Scoping
Scopes play an important part in ownership, borrowing, and lifetimes. That is, they indicate to the compiler when borrows are valid, when resources can be freed, and when variables are created or destroyed.
RAII
Variables in Rust do more than just hold data in the stack: they also own resources, e.g. Box<T> owns memory in the heap. Rust enforces RAII (Resource Acquisition Is Initialization), so whenever an object goes out of scope, its destructor is called and its owned resources are freed.
This behavior shields against resource leak bugs, so users will never have to manually free memory or worry about memory leaks.
fn create_box() {
// Allocate an integer on the heap
let _1 = Box::new(58i32);
// `_1` is destroyed here, and memory gets freed
}
fn main() {
// Allocate an integer on the heap
let _2 = Box::new(5i32);
// Creating lots of boxes
// There's no need to manually free memory!
for _ in 0..1_000 {
create_box();
}
// `_2` is destroyed here, and memory gets freed
}
Destructor
The notion of a destructor in Rust is provided through the Drop trait. The destructor is called when the resource goes out of scope.

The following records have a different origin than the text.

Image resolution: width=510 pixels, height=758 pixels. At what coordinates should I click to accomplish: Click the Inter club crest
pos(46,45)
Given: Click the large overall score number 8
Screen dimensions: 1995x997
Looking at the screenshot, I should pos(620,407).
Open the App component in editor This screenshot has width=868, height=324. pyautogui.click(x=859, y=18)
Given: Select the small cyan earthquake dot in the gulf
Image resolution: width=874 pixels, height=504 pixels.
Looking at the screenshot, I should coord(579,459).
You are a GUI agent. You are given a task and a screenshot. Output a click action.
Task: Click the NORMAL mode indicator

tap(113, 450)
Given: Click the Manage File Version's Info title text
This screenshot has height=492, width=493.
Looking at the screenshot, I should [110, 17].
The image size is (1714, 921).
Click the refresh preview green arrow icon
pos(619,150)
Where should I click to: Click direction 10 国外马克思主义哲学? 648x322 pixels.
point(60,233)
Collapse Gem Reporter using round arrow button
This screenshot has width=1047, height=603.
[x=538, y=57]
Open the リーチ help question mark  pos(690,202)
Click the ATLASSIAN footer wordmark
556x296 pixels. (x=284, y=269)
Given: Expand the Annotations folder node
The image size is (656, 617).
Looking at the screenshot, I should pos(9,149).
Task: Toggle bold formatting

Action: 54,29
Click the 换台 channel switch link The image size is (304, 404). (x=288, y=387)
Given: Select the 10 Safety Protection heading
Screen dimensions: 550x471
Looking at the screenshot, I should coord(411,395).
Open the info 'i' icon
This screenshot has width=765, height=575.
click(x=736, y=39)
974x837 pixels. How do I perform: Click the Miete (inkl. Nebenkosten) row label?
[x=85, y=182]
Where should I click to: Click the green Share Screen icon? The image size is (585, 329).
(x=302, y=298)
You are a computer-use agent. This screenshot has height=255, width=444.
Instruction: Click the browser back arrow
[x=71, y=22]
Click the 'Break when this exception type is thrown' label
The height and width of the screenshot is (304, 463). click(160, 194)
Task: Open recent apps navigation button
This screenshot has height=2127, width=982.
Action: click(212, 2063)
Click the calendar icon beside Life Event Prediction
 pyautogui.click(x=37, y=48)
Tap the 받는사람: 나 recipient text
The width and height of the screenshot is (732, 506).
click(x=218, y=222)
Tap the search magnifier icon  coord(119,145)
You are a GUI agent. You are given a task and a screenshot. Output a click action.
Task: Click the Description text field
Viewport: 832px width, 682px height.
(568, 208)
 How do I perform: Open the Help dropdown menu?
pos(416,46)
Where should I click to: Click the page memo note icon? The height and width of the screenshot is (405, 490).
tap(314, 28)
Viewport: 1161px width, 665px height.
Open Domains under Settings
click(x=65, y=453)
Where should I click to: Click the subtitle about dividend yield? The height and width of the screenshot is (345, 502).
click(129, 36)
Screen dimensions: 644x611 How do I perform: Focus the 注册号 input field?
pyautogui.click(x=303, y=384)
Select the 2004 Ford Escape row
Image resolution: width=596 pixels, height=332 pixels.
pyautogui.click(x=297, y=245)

This trait is not required to be implemented for every type, only implement it for your type if you require its own destructor logic.
struct HasDrop;
impl Drop for HasDrop {
fn drop(&mut self) {
println!("Dropping HasDrop!");
}
}
struct HasTwoDrops {
one: HasDrop,
two: HasDrop,
}
impl Drop for HasTwoDrops {
fn drop(&mut self) {
println!("Dropping HasTwoDrops!");
}
}
fn main() {
let _x = HasTwoDrops { one: HasDrop, two: HasDrop };
println!("Running!");
}
Ownership
Because variables are in charge of freeing their own resources, resources can only have one owner. This also prevents resources from being freed more than once.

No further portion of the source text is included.